Task directions
From the line that contains "Given: Choose the" through the closing line of the entries, write out each line exactly; pictures stay out.

Stored data entries:
+++
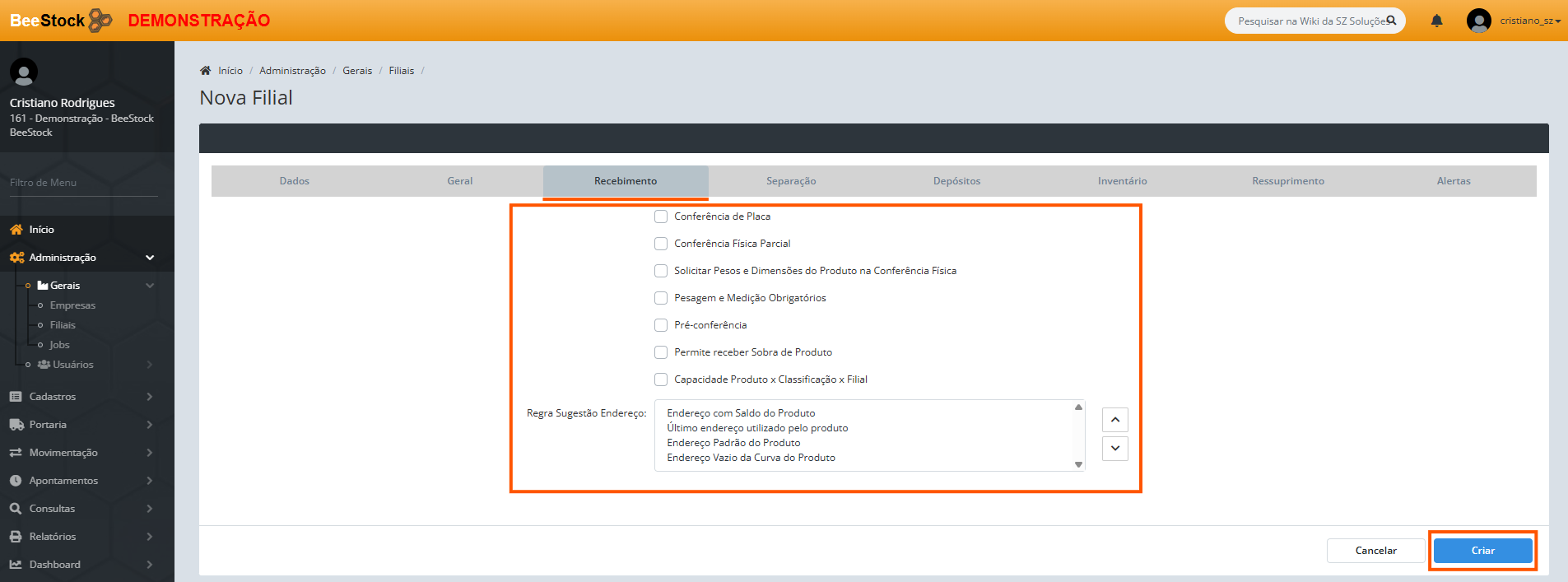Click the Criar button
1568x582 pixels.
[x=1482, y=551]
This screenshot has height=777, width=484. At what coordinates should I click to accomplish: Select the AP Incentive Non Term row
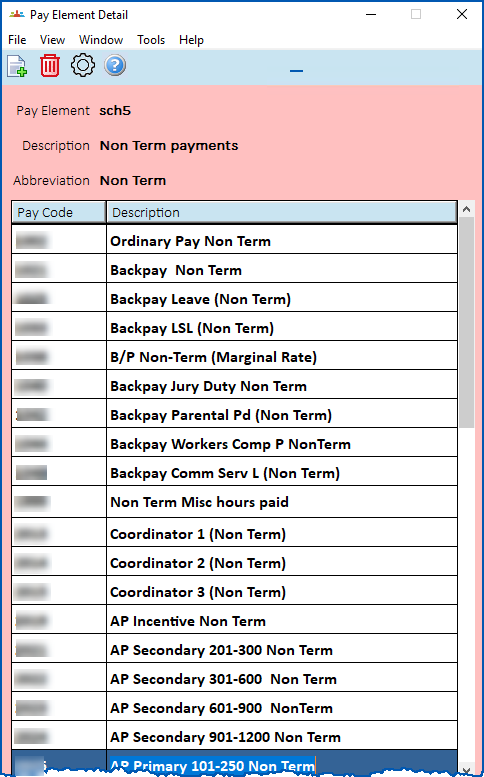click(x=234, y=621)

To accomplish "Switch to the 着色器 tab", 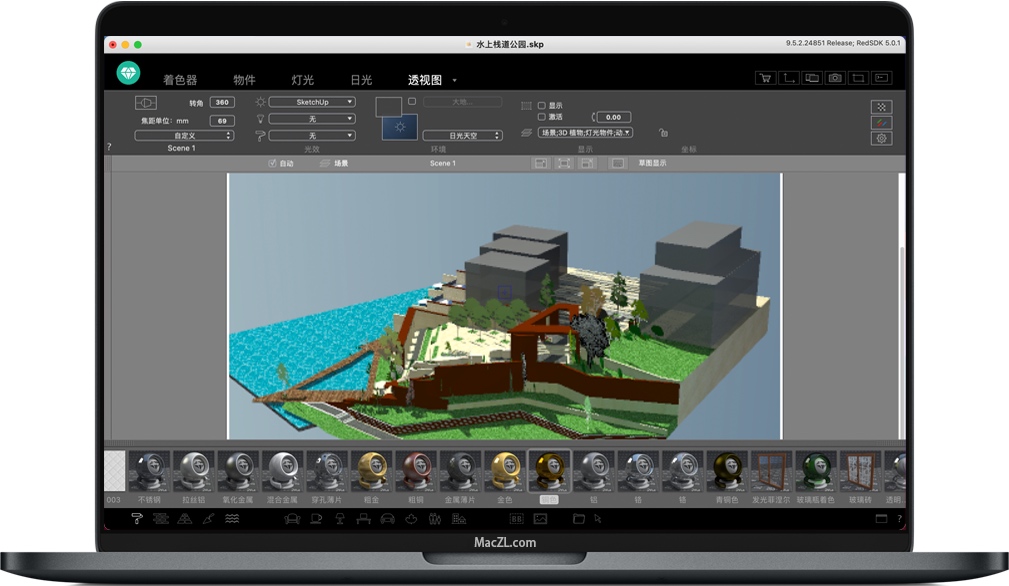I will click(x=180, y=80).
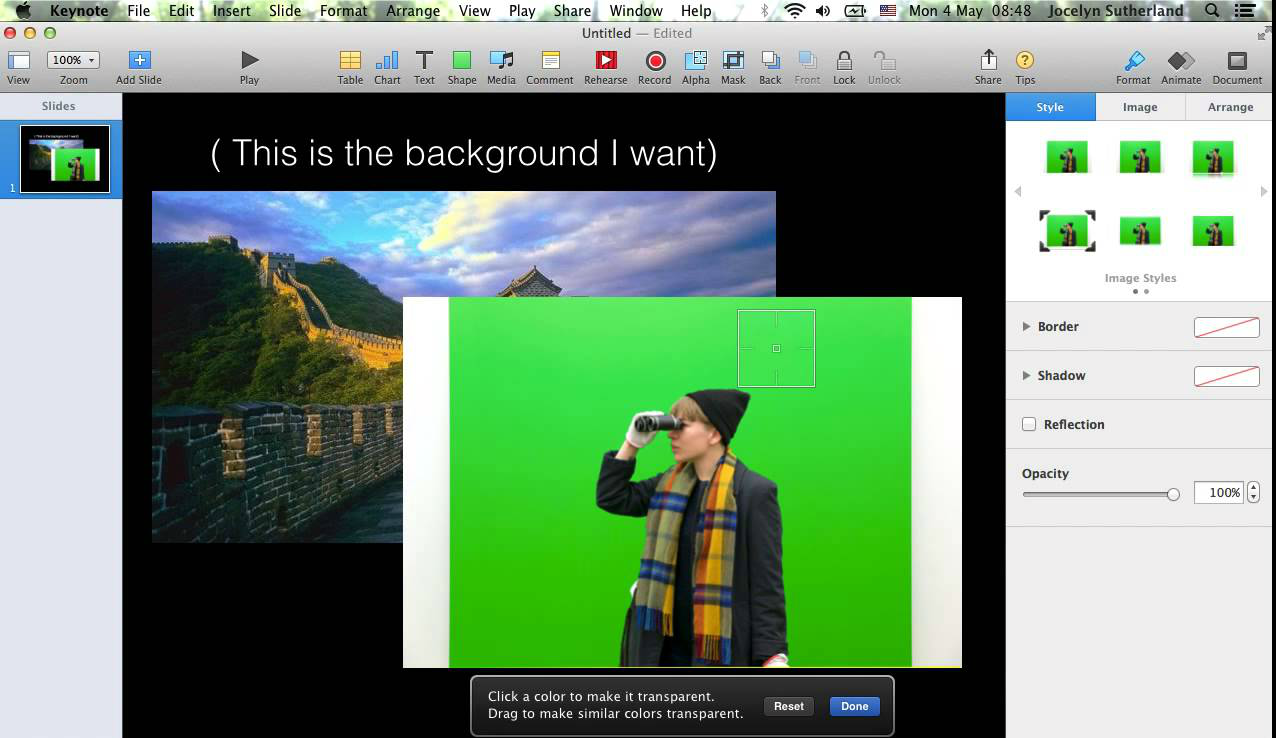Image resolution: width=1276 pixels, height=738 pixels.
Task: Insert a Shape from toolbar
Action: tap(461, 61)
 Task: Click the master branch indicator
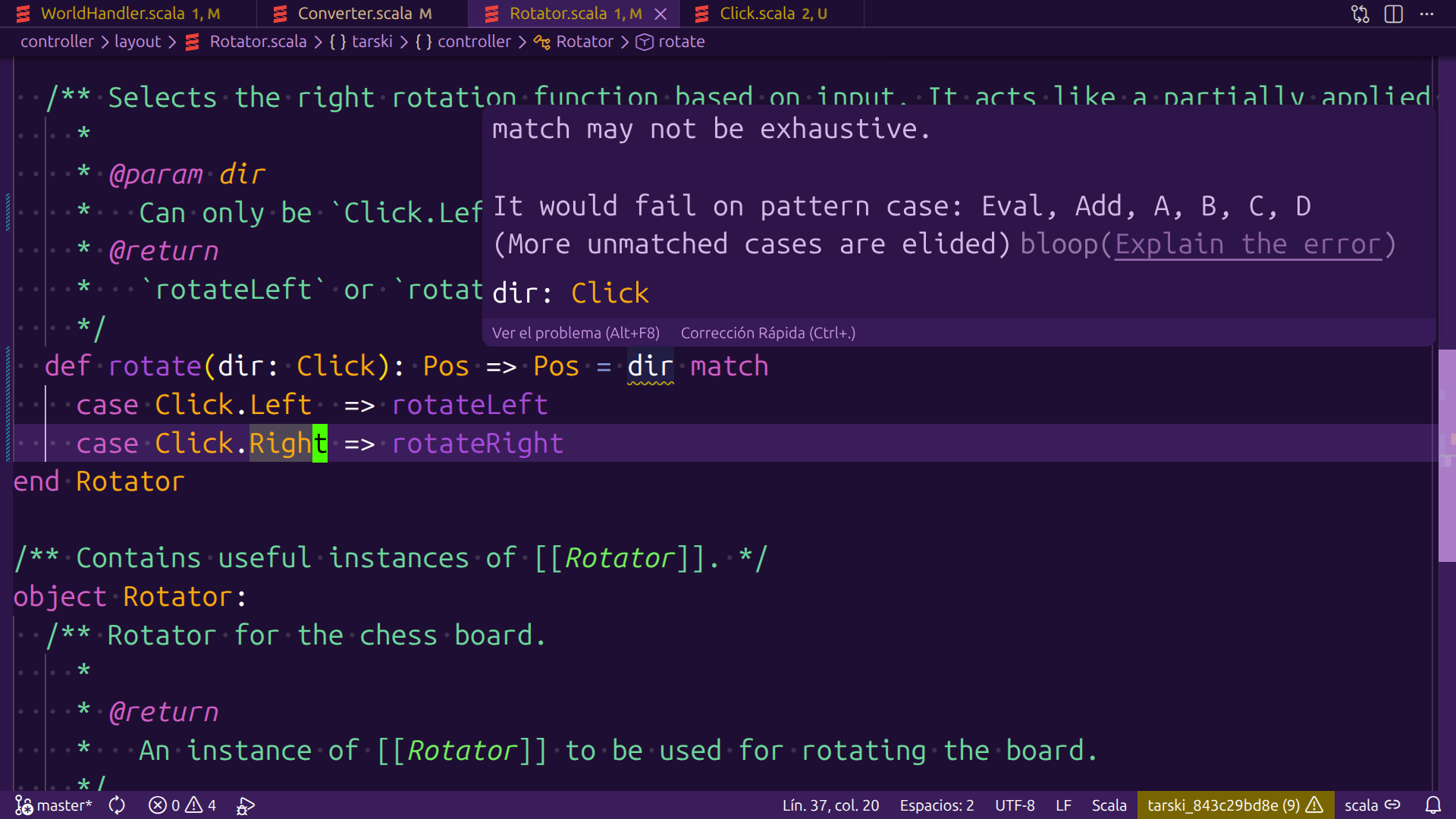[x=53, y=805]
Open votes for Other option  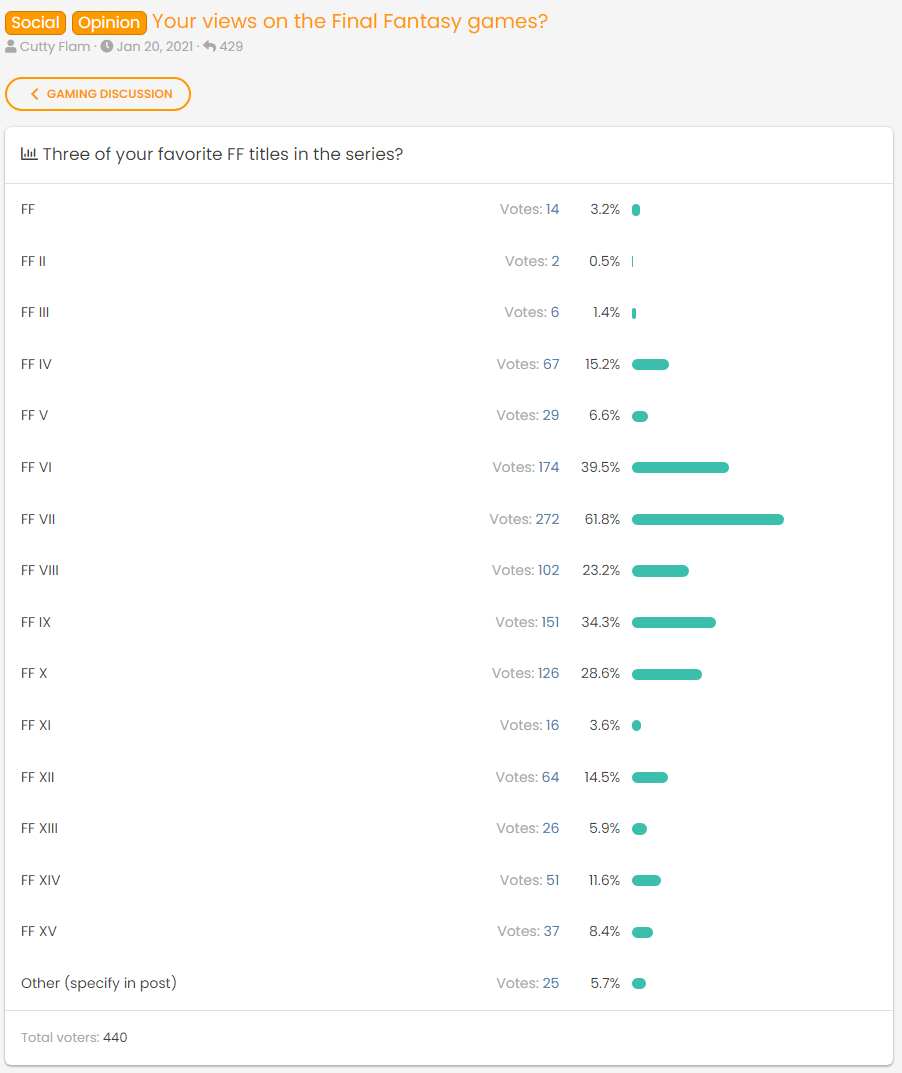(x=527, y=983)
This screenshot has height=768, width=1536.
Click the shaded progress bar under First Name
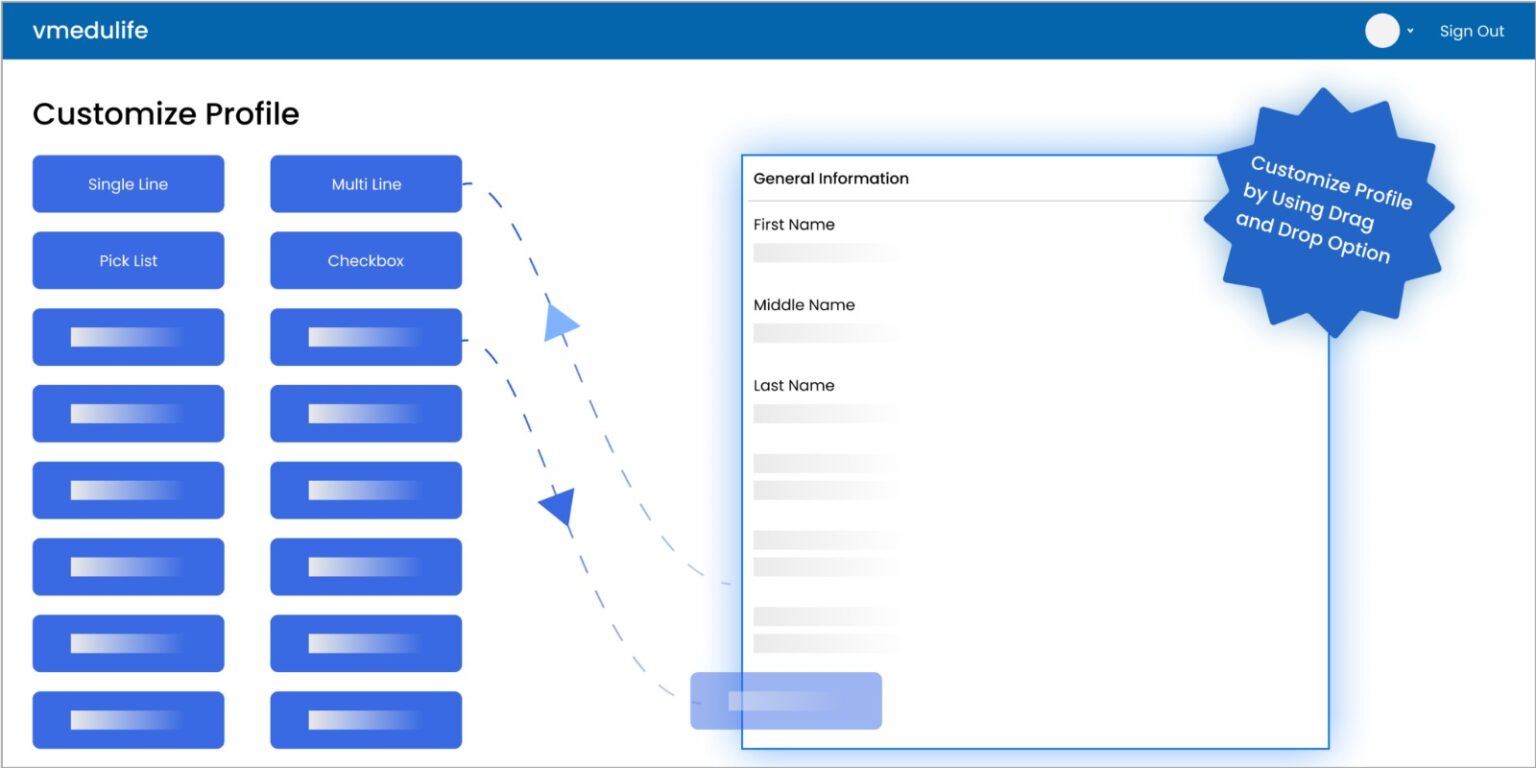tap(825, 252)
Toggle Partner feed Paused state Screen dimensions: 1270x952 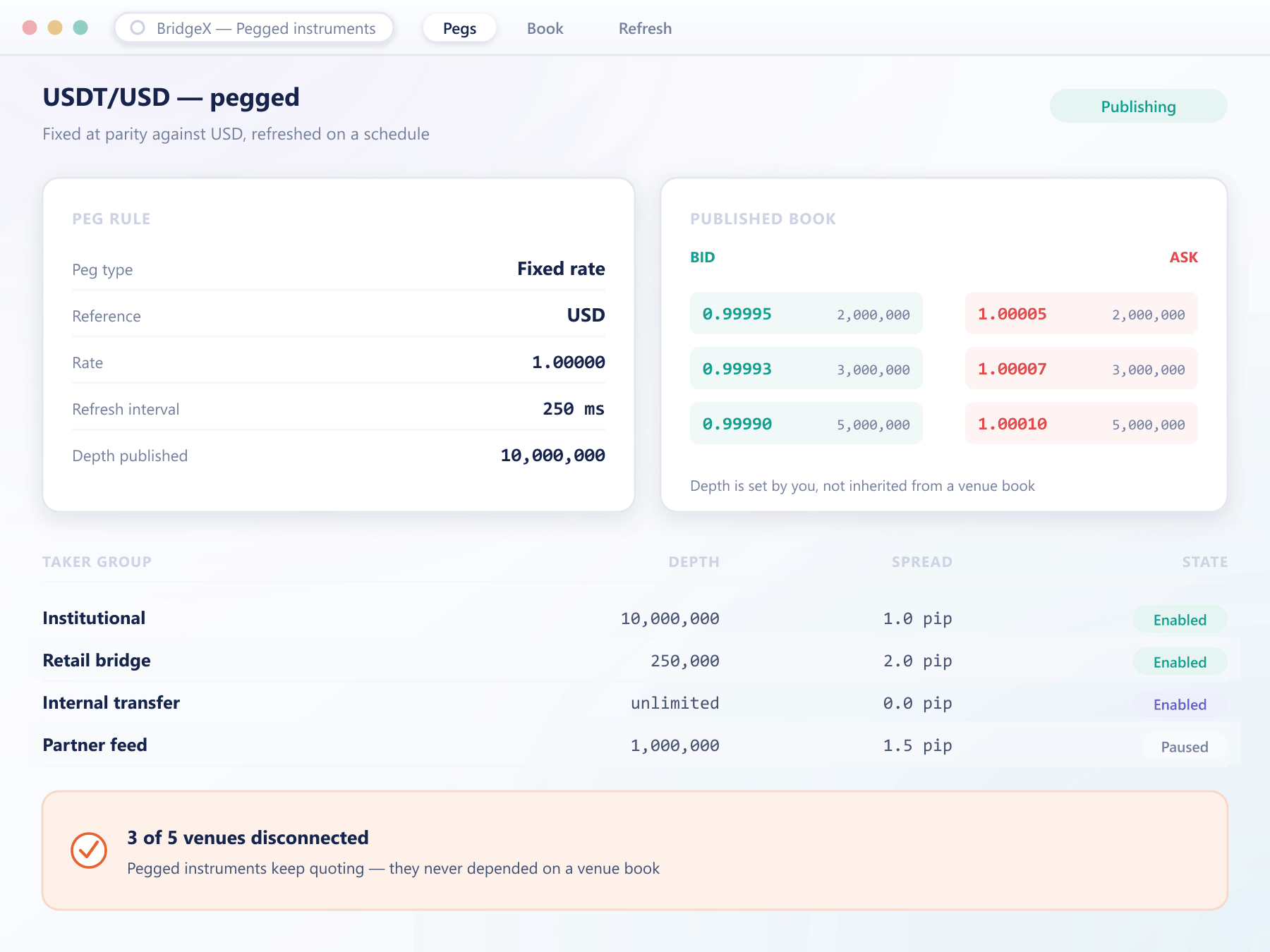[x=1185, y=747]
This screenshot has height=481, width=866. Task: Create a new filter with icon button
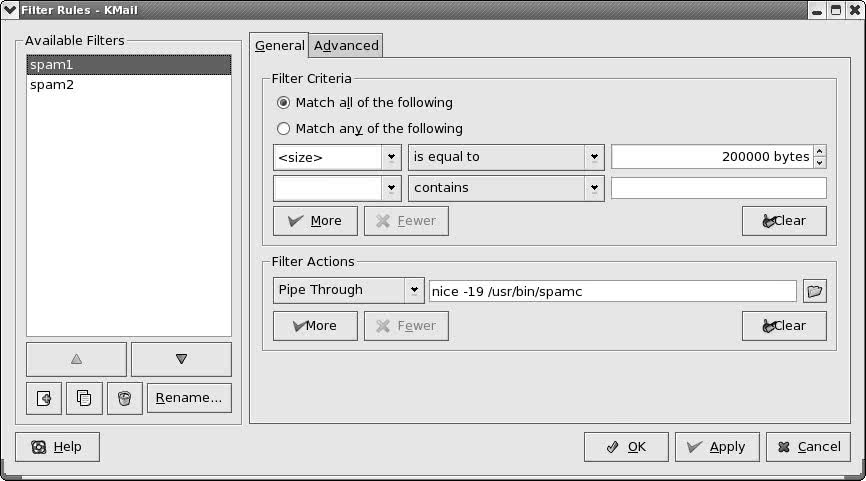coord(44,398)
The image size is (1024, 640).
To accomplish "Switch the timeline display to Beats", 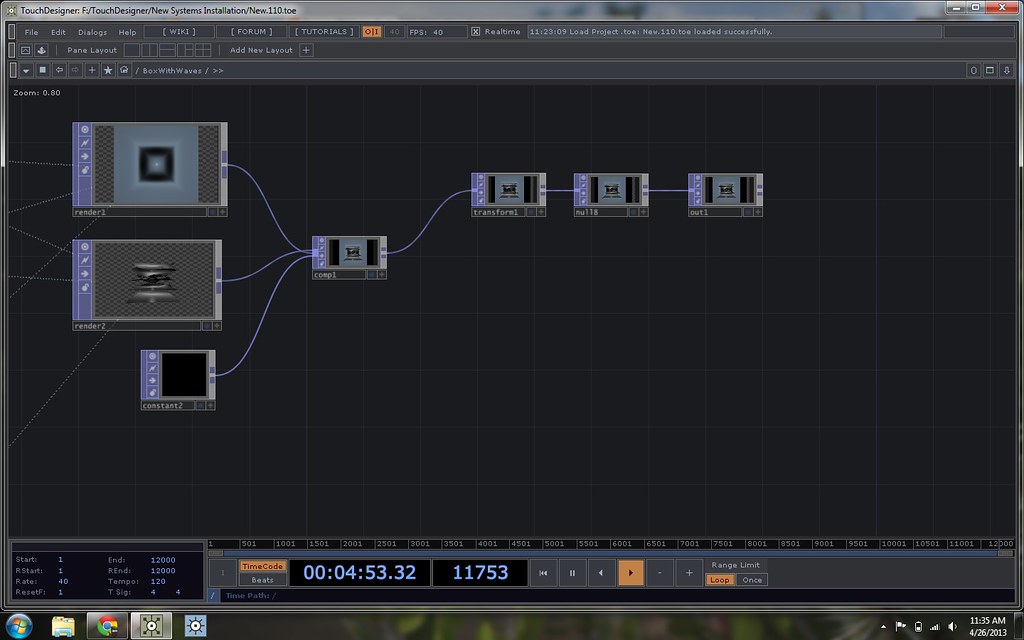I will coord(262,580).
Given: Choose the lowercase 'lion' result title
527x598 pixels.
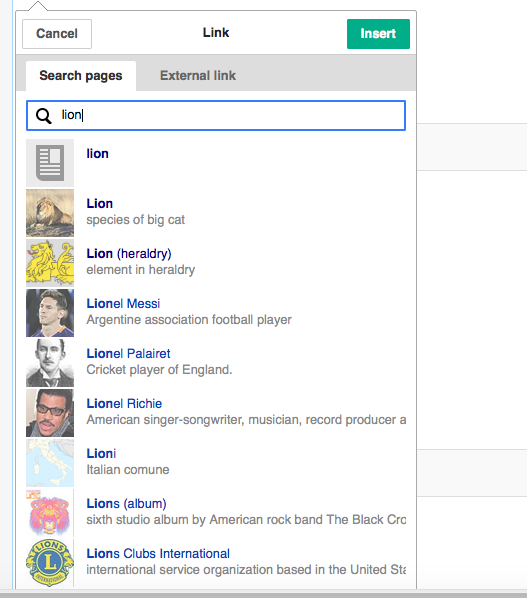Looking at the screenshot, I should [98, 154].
+++
Reply
Given: Choose the lowercase 'lion' result title
527x598 pixels.
Looking at the screenshot, I should [98, 154].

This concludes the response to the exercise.